L’obiettivo è di abbassare la quota ogni mille abitanti da 3,8 a 3. All’articolo 26 della bozza di ddl,
quello sulla Programmazione ospedaliera, viene messo nero su bianco che il Servizio sanitario
regionale adotta, quale standard per la definizione del numero dei posti letto ospedalieri accreditati, il
valore di 3 per mille abitanti per acuti, comprese le strutture private, e di 0,7 per la riabilitazione, di cui
0,3 nelle strutture ospedaliere e 0,4 nelle aree delle residenze intermedie. Tra i documenti a margine
dell’articolato spunta anche lo specchietto sui “Pl”. Rispetto a un’esistente di 4.700 in Friuli Venezia
Giulia, si intende scendere con la riforma a regime a quota 3.690, appunto 3 ogni mille residenti. Nel
dettaglio l’agenda prevede 3.063 posti letto pubblici (1.382 in provincia di Udine, 710 a Pordenone,
587 a Trieste, 384 a Gorizia) tra medici, chirurgici, materno infantile e intensivi, cui si aggiungono altri
230 privati e 397 in day hospital. La riduzione è un input nazionale del 2012. Al 1 gennaio di
quell’anno – stima del ministero – in Italia erano presenti 231.707 posti letto (3,82 ogni mille abitanti)

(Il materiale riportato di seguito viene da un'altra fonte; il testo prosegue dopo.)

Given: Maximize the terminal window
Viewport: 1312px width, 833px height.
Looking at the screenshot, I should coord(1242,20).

di cui 195.922 per acuti (3,23 ogni mille abitanti) e 35.785 per post-acuti (0,59). La legge 135/2012, la
Balduzzi, indica invece come obiettivo una media complessiva di 3,7 posti letto per mille abitanti, di
cui lo 0,7 deve essere dedicato a riabilitazione e lungo-degenti e i restanti 3 per gli acuti. Stando agli
indicatori statistici pubblicati sul sito della Regione, il Fvg ha superato la media nazionale. L’offerta
pubblica di posti letto ospedalieri (day hospital e ordinari) in regione è stata di 4 ogni mille abitanti nel
2008 (3,7 in Italia), 3,9 (3,5) nel 2009, 3,8 (3,3) nel 2010, 4,1 (3,3) nel 2011, 3,8 (3,1) nel 2012.

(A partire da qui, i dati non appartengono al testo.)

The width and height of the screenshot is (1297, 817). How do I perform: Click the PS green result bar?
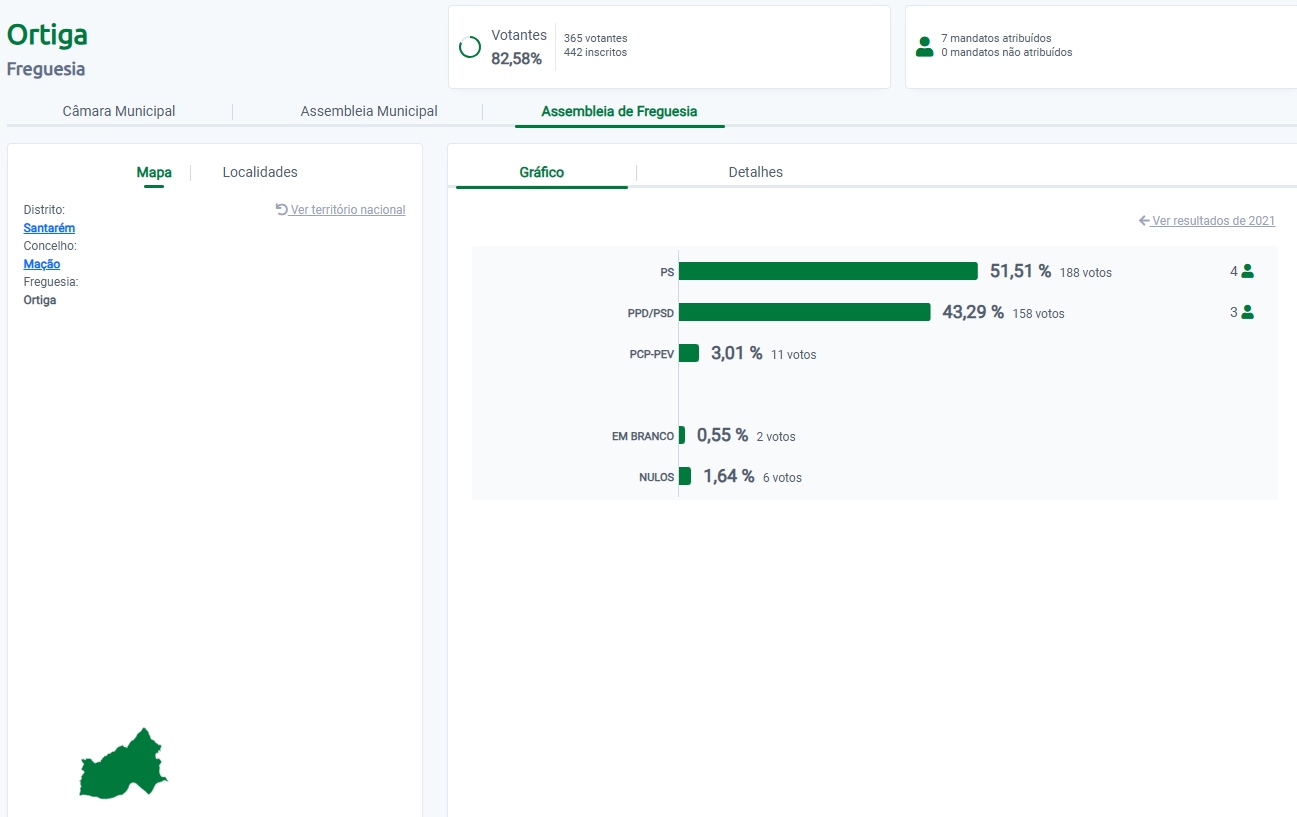tap(827, 271)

Superiore al resto del paese anche la degenza media: 7,4 giorni (contro 6,72) nel 2008, 7,47 (6,89) nel
2009, 7,42 (6,72) nel 2010, 7,48 (6,81) nel 2011, 7,25 (6,79) nel 2012. Partendo da queste basi, la
giunta Serracchiani punta a concentrare i punti d’urgenza in pochi centri e parte dal concetto dell’hub
and spoke, con ospedali hub (Udine, Trieste e Pordenone) per un bacino superiore ai 300 mila abitanti e
ospedali spoke (Gorizia e Monfalcone; Latisana e Palmanova; San Daniele e Tolmezzo; San Vito al
Tagliamento e Spilimbergo) per un bacino tra gli 80 e 150mila abitanti. La bozza di riforma conteggia a
parte i posti letto per la riabilitazione: un totale di 372 (0,30 per mille abitanti), tra i 158 di Udine, i 104
di Trieste, i 68 di Pordenone e i 42 di Gorizia). Un altro capitolo è quello della proposta di
riorganizzazione delle strutture dell’assistenza distrettuale. «Un rafforzamento del territorio proprio
come chiediamo da tempo», commenta Orietta Olivo, responsabile sanità della Cgil Fvg, rilevando che
si parla di 988 “Pl” nelle Rsa – l’Atlante dei servizi socio-sanitari Fvg ne contava 786 nel 2011 –, di cui
486 da riconvertire in riabilitazione estensiva e lungodegenti. Sono inoltre ipotizzati 103 posti letto dei
dipartimenti di salute mentale, 34 nei servizi dipendenze, 84 negli hospice e 60 di Suap (speciali unità
di accoglienza protratta) per pazienti non autosufficienti che richiedono trattamenti intensivi
permanenti. «Quando riduci i posti letto c’è sempre un po’ di timore che, a giochi fatti, non bastino –
rileva ancora Olivo –. L’importante è che quelli che verranno a mancare negli ospedali siano
riconvertiti, come la giunta sembra intenzionata a fare, in posti di Rsa e riabilitazione, nel rispetto di
quanto dicono gli indicatori sanitari regionali degli ultimi anni. L’auspicio è che la razionalizzazione
messa in cantiere risolva il nodo del tasso di occupazione che oggi vede i reparti di medicina riempiti
fino al cento per cento, mentre le Rsa, causa appunto il loro non ottimale utilizzo, arrivano solo al
novanta per cento». In particolare all’articolo 34 si precisa che i presidi ospedalieri di Cividale,
Gemona, Maniago e Sacile, nonché parte del Maggiore di Trieste, sono riconvertiti per lo svolgimento
di attività distrettuali sanitarie e sociosanitarie e vengono ribattezzati “Presidi per salute”.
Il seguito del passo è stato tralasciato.